Prior to elective surgery, a patient taking warfarin should receive which instruction regarding warfarin therapy?
- A. Continue taking warfarin until the day of surgery.
- B. Stop taking warfarin three days before surgery.
- C. Switch to aspirin before surgery.
- D. Stop taking warfarin one week before surgery.
Correct Answer: D
Rationale: The correct answer is D because stopping warfarin one week before surgery reduces the risk of excessive bleeding during the procedure. Warfarin's anticoagulant effect can persist for several days, so stopping it earlier allows time for its effects to diminish. Choice A is incorrect because continuing warfarin until the day of surgery increases bleeding risk. Choice B is incorrect as stopping warfarin only three days before surgery may not provide enough time for the anticoagulant effect to wear off. Choice C is incorrect as aspirin is not a suitable substitute for warfarin in most cases.
A patient with anemia is prescribed ferrous sulfate. What advice should the nurse give regarding the administration of this medication?
- A. Take with dairy products to increase absorption.
- B. Take on an empty stomach for best absorption.

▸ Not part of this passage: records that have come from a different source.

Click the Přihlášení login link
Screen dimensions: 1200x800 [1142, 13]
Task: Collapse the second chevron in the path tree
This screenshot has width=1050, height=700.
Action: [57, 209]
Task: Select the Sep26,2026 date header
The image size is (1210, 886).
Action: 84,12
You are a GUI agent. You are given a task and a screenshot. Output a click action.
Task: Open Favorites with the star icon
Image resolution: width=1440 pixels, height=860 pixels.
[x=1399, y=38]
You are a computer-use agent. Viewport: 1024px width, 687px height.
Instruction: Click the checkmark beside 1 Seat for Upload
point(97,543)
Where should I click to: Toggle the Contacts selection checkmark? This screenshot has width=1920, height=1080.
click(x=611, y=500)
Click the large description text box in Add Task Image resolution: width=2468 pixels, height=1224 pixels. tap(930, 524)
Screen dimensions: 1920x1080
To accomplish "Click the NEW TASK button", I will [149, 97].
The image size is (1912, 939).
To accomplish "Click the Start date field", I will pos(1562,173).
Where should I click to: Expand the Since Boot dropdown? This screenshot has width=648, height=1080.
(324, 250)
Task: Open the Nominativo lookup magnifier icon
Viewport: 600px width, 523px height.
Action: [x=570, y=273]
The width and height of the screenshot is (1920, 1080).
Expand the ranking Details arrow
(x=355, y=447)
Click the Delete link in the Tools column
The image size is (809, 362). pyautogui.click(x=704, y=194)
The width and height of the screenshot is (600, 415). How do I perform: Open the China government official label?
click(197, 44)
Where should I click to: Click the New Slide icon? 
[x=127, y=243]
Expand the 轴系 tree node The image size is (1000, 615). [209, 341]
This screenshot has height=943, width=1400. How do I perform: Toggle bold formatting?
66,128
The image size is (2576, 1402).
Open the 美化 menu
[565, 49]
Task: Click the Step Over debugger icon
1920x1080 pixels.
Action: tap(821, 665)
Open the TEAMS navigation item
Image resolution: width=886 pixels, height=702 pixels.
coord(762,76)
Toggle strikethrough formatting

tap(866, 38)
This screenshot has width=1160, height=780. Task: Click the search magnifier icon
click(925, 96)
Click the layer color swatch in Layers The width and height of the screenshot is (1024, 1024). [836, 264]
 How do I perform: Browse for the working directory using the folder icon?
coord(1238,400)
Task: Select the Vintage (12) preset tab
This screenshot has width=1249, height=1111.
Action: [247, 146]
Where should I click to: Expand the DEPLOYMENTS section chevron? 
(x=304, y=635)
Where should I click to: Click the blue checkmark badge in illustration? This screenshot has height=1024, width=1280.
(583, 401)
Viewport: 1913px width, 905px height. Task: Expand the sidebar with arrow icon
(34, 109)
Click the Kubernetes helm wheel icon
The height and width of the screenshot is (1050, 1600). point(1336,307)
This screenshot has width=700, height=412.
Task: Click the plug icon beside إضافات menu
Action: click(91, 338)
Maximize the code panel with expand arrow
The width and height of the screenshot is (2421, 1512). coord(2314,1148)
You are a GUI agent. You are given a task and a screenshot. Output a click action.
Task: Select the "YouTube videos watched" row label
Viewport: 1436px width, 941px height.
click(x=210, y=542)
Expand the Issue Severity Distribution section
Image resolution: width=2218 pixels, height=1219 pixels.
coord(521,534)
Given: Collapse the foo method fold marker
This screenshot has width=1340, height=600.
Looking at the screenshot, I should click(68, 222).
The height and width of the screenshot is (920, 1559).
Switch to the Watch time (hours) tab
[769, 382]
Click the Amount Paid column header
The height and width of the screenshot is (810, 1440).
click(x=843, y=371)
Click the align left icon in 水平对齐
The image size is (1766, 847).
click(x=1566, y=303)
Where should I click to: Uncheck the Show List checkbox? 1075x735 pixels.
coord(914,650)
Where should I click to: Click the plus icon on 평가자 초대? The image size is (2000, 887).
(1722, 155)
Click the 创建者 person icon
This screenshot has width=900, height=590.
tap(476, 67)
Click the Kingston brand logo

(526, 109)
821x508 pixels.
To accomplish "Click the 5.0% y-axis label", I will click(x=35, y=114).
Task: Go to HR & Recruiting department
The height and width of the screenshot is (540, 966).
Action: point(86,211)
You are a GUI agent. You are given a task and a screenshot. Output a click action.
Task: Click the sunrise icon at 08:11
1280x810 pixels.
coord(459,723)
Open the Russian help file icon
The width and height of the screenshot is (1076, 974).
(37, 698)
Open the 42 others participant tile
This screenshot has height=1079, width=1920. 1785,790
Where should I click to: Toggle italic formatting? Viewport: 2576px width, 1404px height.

- C. Avoid vitamin C while taking this medication.
- D. Take before bedtime.
Correct Answer: B
Rationale: The correct answer is B: Take on an empty stomach for best absorption. Ferrous sulfate is best absorbed on an empty stomach to maximize its effectiveness. When taken with food or dairy products (Choice A), the absorption of iron is reduced. Vitamin C actually enhances the absorption of iron, so avoiding it (Choice C) is not recommended. Taking the medication before bedtime (Choice D) may lead to gastrointestinal side effects and is not optimal for absorption.